Jornada de post-porno en el CALDO Vegano (Madrid) y una reflexión.

Según me informan lxs compas del CALDO a través del e-mail, la jornada de post-porno que iba a celebrarse en el KOALA, se han trasladado al CALDO debido al desalojo (más información del desalojo del KOALA aquí).

La jornada será el próximo viernes 4 de Mayo entre las 21:00 y las 23:00 en el CALDO Vegano, situado en Calle de las Orquídeas, nº 15, en el barrio de Tetuán (Madrid). Habrá proyección y debate en torno a esta temática.

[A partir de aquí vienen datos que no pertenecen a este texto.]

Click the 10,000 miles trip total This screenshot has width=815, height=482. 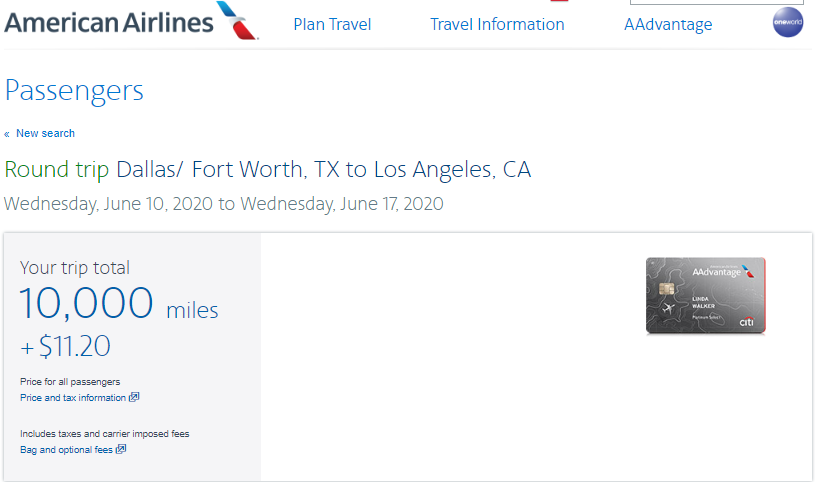119,303
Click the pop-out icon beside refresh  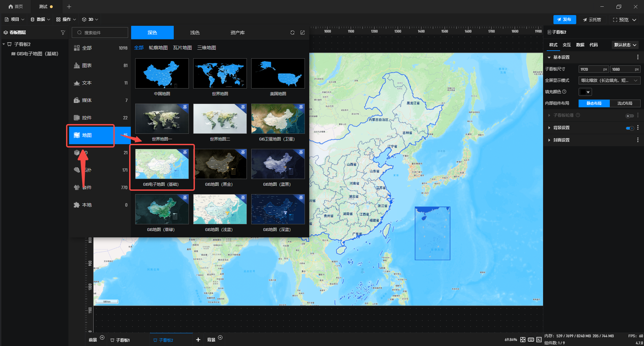tap(303, 33)
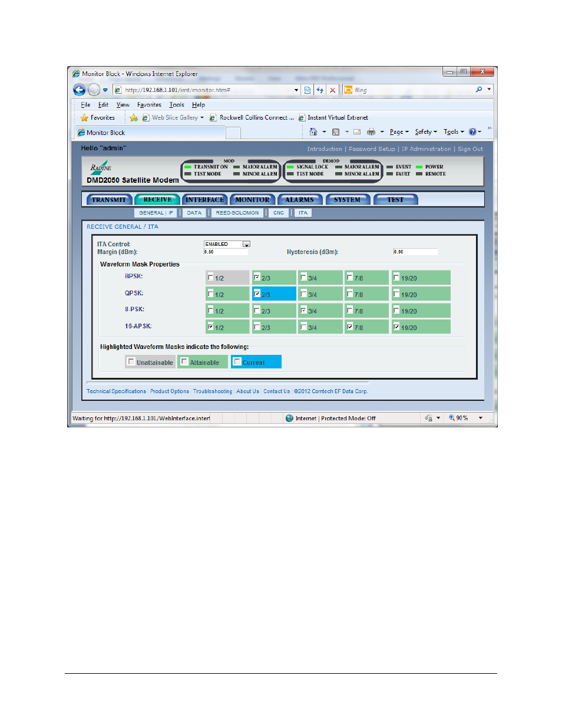The width and height of the screenshot is (562, 728).
Task: Uncheck the QPSK 2/3 waveform checkbox
Action: tap(257, 293)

Porque aunque a mucha gente le parezca algo de buenas a primeras violento, todxs tenemos un cuerpo del que no necesariamente somos propietarixs, pues muchas veces pertenecen a multinacionales, a diseños publicitarios, a frustraciones, a auto-censura y a complejos absurdos que nos limitan en nuestro disfrute de nuestra carne y nuestros fluidos, obligándonos a la intimidad, obligándonos a escondernos para hacer el amor en una sociedad enferma que ha hecho sin embargo de la guerra un espectáculo televisivo, generando una represión que inconscientemente la peña va interiorizando y que terminan dando por sentada, asumiéndose a sí mismxs como cuerpos sin alma que obedecen a mentes trastornadas por los roles, las modas y las tendencias de mierda. Ya los Motherfuckers, aquel grupo de afinidad neoyorquino que se movía a finales de los '60 entre el dadaísmo, el nihilismo, el punk y cierta teoría situacionista de Debord, banda callejera politizada, anarquista, desagradable, enemiga irreconciliable de la sociedad moderna, de su moral y de sus pautas de comportamiento, feos, desaliñados y obscenos activistas que llenaban los museos más prestigiosos con yonkis, migrantes y vagabundxs, que boicoteaban las conferencias de lxs principales intelectuales "del mundillo" y que atentaban directamente al núcleo de la alienación general, dijeron una vez aquello de "La revolución es la sexualidad pisoteando la civilización". No podían tener más razón, pues quizás en un entorno donde las instituciones tratan de normativizar el placer sexual que se desvía de la norma definiendo las circunstancias en las que dicho contacto puede tener lugar (y por lo tanto, convirtiéndolo en otro insípido apéndice del espectáculo cotidiano a través de la patologización de toda expresión corporal/sexual divergente), el acto de echar un polvo entre gimoteos y caricias en el escenario de un teatro repleto de un público estupefacto que observa con terror mientras la función culmina con una eyaculación que salpica sus caras de idiotas, sea más rupturista que la más potente de las bombas incendiarias jamás fabricada.